** Task goal **
Please repeat, from the entries that follow, the lines from the one containing "This screenshot has height=833, width=1339." through the one containing "This screenshot has width=996, height=672." exactly, adding nothing.

──────── Input material ────────

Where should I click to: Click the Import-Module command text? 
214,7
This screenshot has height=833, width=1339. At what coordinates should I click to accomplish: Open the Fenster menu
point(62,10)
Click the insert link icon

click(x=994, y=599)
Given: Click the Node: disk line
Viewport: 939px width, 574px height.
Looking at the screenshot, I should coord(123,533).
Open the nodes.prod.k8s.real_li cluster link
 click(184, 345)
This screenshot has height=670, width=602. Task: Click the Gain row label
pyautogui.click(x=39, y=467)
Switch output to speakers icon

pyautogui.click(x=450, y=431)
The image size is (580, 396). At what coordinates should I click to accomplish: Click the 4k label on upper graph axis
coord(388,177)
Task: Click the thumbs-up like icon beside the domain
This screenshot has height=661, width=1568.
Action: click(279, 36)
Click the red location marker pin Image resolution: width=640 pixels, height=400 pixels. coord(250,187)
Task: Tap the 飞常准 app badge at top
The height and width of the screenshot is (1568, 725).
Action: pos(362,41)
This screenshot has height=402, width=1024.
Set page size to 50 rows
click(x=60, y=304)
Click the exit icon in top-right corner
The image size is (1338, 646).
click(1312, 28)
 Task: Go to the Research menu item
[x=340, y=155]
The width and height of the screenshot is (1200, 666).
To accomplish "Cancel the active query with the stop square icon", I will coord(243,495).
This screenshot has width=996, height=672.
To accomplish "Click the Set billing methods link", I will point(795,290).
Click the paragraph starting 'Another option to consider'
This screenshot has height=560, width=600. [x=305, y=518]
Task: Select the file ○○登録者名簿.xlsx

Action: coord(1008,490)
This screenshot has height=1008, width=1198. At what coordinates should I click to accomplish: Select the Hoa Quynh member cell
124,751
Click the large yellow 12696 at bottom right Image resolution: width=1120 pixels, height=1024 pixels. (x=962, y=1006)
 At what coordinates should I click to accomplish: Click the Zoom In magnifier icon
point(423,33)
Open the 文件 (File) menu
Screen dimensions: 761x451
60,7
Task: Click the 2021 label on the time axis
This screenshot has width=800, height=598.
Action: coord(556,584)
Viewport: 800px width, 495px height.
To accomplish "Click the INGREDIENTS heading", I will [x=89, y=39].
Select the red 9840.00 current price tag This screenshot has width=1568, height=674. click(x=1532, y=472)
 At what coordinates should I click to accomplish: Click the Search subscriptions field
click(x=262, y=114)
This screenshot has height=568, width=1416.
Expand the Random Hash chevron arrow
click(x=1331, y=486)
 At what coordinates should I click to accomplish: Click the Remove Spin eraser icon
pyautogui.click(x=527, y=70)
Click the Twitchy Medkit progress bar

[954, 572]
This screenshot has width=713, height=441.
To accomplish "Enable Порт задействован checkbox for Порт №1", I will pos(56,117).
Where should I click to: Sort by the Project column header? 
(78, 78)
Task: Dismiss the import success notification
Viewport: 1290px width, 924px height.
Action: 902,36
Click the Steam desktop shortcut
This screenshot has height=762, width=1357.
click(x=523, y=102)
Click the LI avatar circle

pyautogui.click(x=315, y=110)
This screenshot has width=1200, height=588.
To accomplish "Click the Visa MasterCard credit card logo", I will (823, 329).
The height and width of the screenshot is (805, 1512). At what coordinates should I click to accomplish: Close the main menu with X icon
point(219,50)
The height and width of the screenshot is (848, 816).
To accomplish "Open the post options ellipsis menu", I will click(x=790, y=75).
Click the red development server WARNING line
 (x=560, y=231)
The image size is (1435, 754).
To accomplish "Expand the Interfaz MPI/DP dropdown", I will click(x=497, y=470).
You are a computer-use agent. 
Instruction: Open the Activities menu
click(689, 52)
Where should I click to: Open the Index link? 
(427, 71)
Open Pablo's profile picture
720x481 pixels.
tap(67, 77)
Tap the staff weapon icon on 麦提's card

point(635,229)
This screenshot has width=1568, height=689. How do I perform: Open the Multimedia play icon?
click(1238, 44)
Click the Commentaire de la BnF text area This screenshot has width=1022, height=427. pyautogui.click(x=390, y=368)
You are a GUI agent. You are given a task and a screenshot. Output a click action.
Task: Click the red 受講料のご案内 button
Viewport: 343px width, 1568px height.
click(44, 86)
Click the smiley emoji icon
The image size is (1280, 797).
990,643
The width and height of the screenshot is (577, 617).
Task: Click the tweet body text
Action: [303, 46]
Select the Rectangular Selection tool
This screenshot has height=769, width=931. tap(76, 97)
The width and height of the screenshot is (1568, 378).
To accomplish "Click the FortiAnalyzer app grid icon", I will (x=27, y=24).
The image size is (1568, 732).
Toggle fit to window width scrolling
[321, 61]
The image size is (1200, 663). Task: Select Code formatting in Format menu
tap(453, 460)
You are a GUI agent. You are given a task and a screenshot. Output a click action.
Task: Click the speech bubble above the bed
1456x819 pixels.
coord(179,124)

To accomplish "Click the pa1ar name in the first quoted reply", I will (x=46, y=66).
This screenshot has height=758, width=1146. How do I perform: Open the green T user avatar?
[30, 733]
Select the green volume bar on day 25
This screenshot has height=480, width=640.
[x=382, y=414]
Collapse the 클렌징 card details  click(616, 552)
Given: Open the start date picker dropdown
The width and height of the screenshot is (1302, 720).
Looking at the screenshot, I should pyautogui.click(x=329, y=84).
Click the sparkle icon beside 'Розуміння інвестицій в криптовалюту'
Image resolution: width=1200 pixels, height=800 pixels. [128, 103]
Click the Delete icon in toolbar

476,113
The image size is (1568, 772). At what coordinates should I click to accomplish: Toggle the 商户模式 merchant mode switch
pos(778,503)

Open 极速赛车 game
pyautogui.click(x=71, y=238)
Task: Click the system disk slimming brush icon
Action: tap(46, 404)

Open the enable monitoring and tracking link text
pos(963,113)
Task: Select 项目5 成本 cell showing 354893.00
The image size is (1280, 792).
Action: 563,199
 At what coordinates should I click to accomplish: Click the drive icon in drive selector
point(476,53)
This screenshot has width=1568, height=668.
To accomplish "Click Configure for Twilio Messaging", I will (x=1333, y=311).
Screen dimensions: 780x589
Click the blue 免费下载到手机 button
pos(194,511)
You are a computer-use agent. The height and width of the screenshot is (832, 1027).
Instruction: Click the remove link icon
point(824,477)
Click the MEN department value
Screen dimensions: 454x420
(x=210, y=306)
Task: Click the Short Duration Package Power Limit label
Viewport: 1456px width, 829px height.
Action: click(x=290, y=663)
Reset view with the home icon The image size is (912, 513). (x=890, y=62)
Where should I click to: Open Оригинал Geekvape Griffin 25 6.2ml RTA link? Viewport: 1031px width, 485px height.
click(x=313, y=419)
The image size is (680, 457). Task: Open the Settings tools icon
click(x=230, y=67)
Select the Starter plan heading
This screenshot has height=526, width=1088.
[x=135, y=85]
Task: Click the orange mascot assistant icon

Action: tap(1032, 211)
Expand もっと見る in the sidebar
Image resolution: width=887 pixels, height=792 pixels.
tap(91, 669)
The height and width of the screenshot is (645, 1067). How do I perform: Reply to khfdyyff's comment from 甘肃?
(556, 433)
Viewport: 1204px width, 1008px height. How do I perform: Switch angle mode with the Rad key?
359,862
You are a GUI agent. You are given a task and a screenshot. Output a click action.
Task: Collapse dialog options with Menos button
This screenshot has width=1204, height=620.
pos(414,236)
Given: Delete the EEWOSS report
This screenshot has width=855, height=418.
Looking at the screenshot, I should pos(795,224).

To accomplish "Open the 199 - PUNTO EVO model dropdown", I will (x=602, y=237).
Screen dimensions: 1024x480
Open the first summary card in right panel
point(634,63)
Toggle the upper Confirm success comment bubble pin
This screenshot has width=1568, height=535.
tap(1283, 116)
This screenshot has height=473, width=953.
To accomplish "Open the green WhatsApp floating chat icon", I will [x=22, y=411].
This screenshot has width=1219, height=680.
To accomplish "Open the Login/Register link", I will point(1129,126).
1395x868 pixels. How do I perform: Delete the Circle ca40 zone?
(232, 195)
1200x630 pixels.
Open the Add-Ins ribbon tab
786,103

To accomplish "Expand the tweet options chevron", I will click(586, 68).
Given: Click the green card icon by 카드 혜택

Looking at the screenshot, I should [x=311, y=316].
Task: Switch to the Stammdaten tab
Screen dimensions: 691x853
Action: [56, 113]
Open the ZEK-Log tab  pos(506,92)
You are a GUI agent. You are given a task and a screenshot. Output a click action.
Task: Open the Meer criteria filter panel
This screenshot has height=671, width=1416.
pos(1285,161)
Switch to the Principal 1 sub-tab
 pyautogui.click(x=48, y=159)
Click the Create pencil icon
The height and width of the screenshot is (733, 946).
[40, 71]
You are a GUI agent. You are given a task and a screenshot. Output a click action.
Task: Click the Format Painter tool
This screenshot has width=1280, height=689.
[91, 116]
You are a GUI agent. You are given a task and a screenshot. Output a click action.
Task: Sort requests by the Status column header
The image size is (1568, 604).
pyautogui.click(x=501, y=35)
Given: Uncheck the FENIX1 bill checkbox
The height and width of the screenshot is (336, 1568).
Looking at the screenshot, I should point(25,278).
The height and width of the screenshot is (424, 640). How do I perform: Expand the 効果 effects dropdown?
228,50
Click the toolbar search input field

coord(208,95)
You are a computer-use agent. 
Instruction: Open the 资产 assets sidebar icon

────────

** Answer to the problem **
This screenshot has height=833, width=1339. At what coordinates should I click to accomplish: Open the Fenster menu
point(62,10)
Click the insert link icon

click(x=994, y=599)
Given: Click the Node: disk line
Viewport: 939px width, 574px height.
Looking at the screenshot, I should coord(123,533).
Open the nodes.prod.k8s.real_li cluster link
 click(184, 345)
This screenshot has height=670, width=602. Task: Click the Gain row label
pyautogui.click(x=39, y=467)
Switch output to speakers icon

pyautogui.click(x=450, y=431)
The image size is (580, 396). At what coordinates should I click to accomplish: Click the 4k label on upper graph axis
coord(388,177)
Task: Click the thumbs-up like icon beside the domain
This screenshot has height=661, width=1568.
Action: click(279, 36)
Click the red location marker pin Image resolution: width=640 pixels, height=400 pixels. coord(250,187)
Task: Tap the 飞常准 app badge at top
The height and width of the screenshot is (1568, 725).
Action: pos(362,41)
This screenshot has height=402, width=1024.
Set page size to 50 rows
click(x=60, y=304)
Click the exit icon in top-right corner
The image size is (1338, 646).
click(1312, 28)
 Task: Go to the Research menu item
[x=340, y=155]
The width and height of the screenshot is (1200, 666).
To accomplish "Cancel the active query with the stop square icon", I will coord(243,495).
This screenshot has width=996, height=672.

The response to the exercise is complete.